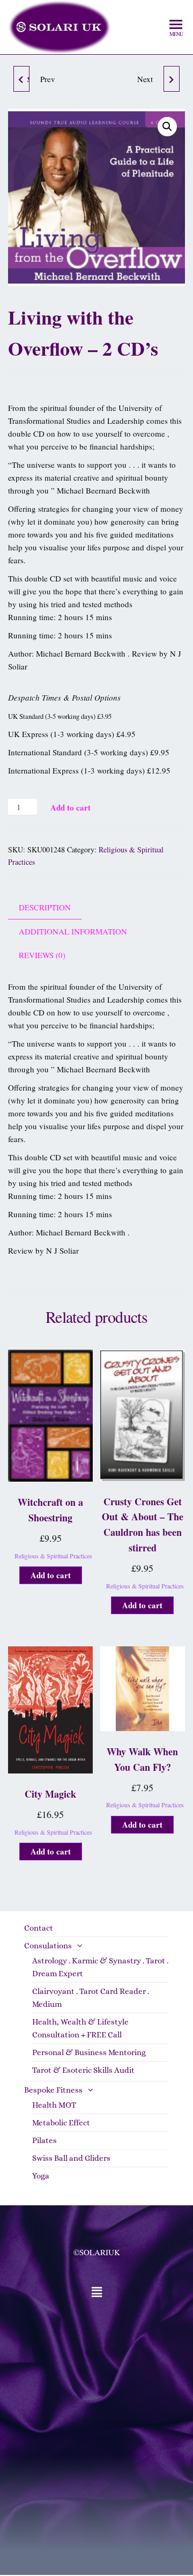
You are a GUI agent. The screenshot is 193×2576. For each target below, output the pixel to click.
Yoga (40, 2176)
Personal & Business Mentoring (89, 2052)
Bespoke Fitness (53, 2090)
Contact (38, 1928)
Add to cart (70, 807)
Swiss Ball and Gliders (71, 2158)
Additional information (73, 931)
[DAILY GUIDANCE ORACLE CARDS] (172, 79)
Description (45, 907)
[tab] (53, 907)
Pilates (44, 2140)
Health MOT (54, 2105)
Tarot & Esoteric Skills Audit (83, 2070)
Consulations (48, 1946)
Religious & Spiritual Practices (53, 1555)
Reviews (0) (42, 955)
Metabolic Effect (61, 2123)
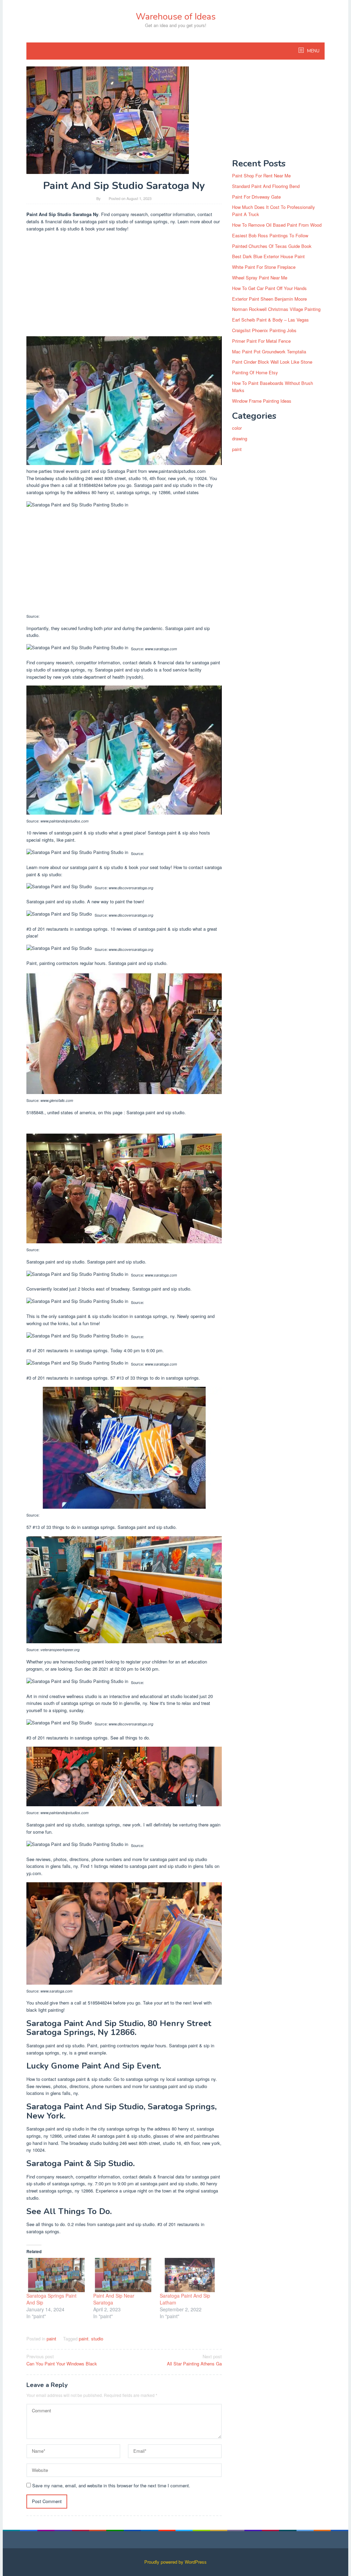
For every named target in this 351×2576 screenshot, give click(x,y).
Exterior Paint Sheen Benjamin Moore (269, 299)
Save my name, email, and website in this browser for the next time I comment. (111, 2485)
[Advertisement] (124, 286)
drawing (239, 438)
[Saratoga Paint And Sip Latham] (190, 2275)
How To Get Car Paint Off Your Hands (269, 288)
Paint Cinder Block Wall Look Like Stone (272, 362)
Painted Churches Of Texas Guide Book (272, 246)
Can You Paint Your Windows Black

════════════════

[Prompt]: Given the records above, return the lines starting at the one that holds "[tab] (53, 907)" and ending at the one that holds "Exterior Paint Sheen", exactly, and nothing besides; leave every picture out.

[Solution to this problem]:
[tab] (53, 907)
Pilates (44, 2140)
Health MOT (54, 2105)
Tarot & Esoteric Skills Audit (83, 2070)
Consulations (48, 1946)
Religious & Spiritual Practices (53, 1555)
Reviews (0) (42, 955)
Metabolic Effect (61, 2123)
For every named target in this 351×2576 screenshot, give click(x,y).
Exterior Paint Sheen Benjamin Moore (269, 299)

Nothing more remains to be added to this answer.